Eytan Schwartz is the ambassador to Israel. He’s not the real ambassador, of course, not this 31-year-old whose spiky black hair nestles hip aviator sunglasses, and whose purple oxford is untucked over trendy deep blue jeans with snaps and pockets in all the right places.

Sure, Israeli pundits have called him a “young Bibi” — referring to Israeli Finance Minister Benjamin Netanyahu, who once served as Israel’s foreign minister. But Schwartz is not that kind of Ambassador.

Schwartz is “The Ambassador” — the winner of the mega-popular Israeli reality show of the same name in which 14 candidates competed last year, “Apprentice”-style, to become the representative for Israel on college campuses for one year, beginning in April. (He was in Los Angeles for a few days as part of his campus duties.) The show was sponsored by Israel at Heart, a four-year-old New York-based organization that brings Israeli students to American campuses to present a more personal, cultural and non-official picture of Israel.

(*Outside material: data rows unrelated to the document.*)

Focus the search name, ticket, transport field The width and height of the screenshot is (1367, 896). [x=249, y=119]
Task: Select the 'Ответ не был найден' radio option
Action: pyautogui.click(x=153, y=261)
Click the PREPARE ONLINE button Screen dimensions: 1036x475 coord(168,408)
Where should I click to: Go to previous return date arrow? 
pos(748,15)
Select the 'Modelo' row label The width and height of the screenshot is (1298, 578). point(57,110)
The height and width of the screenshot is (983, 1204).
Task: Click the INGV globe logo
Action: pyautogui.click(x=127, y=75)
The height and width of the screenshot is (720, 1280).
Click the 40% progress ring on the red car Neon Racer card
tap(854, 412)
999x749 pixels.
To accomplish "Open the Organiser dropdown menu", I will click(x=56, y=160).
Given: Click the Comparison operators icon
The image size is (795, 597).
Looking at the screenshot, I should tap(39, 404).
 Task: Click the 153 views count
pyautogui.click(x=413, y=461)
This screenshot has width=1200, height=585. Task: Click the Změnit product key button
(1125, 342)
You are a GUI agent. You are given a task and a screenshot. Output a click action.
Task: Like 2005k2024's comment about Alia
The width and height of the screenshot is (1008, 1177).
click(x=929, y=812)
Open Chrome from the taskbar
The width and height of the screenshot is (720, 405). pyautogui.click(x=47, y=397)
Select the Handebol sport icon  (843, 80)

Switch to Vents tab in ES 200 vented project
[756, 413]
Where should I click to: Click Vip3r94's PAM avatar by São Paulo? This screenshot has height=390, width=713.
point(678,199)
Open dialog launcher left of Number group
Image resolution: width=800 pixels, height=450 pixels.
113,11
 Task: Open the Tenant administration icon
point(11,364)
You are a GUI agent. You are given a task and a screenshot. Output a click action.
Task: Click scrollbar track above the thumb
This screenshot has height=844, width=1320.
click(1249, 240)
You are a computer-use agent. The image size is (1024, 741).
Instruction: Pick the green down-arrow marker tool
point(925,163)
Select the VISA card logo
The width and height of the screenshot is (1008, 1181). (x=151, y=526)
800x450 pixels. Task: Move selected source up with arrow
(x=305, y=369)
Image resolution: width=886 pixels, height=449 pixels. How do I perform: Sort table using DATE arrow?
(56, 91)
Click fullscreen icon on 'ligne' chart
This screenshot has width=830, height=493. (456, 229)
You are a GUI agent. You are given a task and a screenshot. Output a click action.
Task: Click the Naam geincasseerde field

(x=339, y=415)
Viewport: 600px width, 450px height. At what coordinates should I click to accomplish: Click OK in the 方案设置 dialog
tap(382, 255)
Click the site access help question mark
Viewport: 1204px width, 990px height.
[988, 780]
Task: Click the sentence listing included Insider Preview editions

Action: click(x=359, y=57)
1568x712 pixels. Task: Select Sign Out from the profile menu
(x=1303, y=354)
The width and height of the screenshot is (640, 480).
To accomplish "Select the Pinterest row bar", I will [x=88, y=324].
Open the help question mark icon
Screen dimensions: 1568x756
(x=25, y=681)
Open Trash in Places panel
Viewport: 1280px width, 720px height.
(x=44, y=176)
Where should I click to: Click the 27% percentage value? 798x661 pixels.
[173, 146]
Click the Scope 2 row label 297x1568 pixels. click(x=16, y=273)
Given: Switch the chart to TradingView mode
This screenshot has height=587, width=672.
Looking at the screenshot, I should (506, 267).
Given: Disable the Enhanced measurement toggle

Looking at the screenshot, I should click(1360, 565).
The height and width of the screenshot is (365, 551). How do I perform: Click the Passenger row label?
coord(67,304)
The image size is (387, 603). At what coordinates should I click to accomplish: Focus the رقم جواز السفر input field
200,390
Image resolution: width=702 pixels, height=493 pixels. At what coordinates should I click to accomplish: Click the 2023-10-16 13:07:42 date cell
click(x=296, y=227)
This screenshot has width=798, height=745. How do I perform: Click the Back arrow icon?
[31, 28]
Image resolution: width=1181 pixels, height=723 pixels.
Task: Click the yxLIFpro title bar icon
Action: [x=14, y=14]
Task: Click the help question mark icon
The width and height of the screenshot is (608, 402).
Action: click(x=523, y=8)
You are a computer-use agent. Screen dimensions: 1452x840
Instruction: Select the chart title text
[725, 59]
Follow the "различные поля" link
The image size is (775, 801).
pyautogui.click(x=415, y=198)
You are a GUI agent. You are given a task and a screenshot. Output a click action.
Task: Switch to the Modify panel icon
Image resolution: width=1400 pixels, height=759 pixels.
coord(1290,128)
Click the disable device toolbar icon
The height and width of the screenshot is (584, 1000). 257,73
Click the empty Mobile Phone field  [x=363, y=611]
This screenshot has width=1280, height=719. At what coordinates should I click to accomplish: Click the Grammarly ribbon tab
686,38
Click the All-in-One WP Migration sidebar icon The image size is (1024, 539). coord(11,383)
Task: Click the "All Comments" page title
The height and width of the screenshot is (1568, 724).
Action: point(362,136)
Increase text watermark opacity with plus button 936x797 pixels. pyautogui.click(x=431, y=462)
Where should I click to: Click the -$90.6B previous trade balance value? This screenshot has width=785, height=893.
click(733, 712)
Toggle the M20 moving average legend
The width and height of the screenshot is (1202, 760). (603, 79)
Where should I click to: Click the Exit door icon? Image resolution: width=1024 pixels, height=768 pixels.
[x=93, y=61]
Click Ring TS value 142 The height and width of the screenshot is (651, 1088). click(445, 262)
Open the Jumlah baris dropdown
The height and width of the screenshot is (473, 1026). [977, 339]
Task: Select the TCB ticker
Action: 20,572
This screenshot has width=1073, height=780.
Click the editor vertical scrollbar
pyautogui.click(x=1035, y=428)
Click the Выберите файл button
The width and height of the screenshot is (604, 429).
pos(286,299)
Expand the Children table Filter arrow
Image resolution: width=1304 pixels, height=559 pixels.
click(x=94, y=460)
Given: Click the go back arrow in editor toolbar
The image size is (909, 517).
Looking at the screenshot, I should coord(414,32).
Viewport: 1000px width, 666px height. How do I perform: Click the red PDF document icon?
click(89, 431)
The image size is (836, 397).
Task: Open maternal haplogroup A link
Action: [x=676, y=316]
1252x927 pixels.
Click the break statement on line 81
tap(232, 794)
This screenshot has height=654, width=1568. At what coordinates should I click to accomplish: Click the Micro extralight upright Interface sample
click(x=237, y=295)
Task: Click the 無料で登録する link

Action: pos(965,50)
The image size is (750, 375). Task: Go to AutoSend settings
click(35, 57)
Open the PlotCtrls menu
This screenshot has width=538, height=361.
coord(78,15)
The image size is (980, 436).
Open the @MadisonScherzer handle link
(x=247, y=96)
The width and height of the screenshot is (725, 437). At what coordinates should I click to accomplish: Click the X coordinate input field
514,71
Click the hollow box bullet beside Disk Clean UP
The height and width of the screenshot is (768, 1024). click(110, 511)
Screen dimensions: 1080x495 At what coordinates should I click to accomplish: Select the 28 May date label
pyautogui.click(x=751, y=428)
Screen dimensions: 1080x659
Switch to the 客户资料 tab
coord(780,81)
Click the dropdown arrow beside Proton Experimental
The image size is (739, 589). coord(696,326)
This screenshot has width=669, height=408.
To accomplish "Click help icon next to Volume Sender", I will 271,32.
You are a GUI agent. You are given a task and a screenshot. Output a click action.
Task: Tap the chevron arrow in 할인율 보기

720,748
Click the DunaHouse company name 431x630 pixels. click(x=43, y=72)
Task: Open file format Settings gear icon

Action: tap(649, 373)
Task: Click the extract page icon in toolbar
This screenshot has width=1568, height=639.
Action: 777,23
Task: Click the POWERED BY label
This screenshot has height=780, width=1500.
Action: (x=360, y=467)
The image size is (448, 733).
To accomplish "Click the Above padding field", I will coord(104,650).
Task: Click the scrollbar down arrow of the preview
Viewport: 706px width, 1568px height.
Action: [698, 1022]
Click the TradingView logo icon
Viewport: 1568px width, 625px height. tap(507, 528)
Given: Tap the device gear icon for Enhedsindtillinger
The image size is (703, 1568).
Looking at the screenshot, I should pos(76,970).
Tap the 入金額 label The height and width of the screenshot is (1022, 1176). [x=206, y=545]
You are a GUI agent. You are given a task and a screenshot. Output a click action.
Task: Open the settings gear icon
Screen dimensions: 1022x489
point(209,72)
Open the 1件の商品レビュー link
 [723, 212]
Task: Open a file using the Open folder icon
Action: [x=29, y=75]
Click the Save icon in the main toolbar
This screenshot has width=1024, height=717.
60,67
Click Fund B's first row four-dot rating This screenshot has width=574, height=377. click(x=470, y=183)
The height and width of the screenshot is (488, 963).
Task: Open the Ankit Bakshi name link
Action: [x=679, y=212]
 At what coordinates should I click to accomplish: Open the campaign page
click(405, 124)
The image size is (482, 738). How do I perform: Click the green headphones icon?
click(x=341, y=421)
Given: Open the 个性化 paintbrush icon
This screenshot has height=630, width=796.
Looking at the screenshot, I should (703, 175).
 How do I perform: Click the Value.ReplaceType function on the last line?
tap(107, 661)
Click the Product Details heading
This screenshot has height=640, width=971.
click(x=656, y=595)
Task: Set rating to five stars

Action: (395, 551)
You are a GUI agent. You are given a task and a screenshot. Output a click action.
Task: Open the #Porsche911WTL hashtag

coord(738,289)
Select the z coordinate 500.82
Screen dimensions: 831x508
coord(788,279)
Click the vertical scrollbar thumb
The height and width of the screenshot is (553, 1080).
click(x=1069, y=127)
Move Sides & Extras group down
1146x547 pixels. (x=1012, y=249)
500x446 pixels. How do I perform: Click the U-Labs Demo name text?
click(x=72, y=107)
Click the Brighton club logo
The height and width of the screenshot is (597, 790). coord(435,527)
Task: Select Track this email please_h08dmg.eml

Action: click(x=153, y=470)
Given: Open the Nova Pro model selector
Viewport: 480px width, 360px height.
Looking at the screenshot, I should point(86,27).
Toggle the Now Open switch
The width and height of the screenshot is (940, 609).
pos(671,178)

Schwartz has been called “slick” and “smooth” by media and chat-room observers, but he doesn’t mind, and he doesn’t mind the comparisons to the right-wing Bibi either: “A lot of people in Israel are cynical, but the truth is, regardless what you think of Bibi’s politics, when he’s on Israeli TV, he’s very, very effective.”

Which is what the Israeli judges might have been looking for in a young Ambassador: Schwartz speaks perfect English and Hebrew — his family moved from New York to Tel Aviv when he was 7 — he was a child actor, he worked in Israel as an entertainment reporter and he attended to Columbia University in New York.

Now he returns to American college campuses, coordinating visits with Israeli students. This spring he traveled up the California coast with two women (Israel at Heart operates in groups of three) visiting colleges, religious groups and even high schools, to present a picture of daily life in Israel.

“The response is amazing because we aren’t the government; we are not here to give you formal bullsh — about history and that type of stuff. We are real people. We are allowed to disagree with the government and disagree within ourselves,” he said leaning forward in his chair, hands gesticulating animatedly, barely pausing between thoughts.

“I learned on the show that if you go in the room talking about facts and figures and history, you lose the audience. But if you talk with emotion and humor about your personal life,” he said, “it’s going to haven an effect.”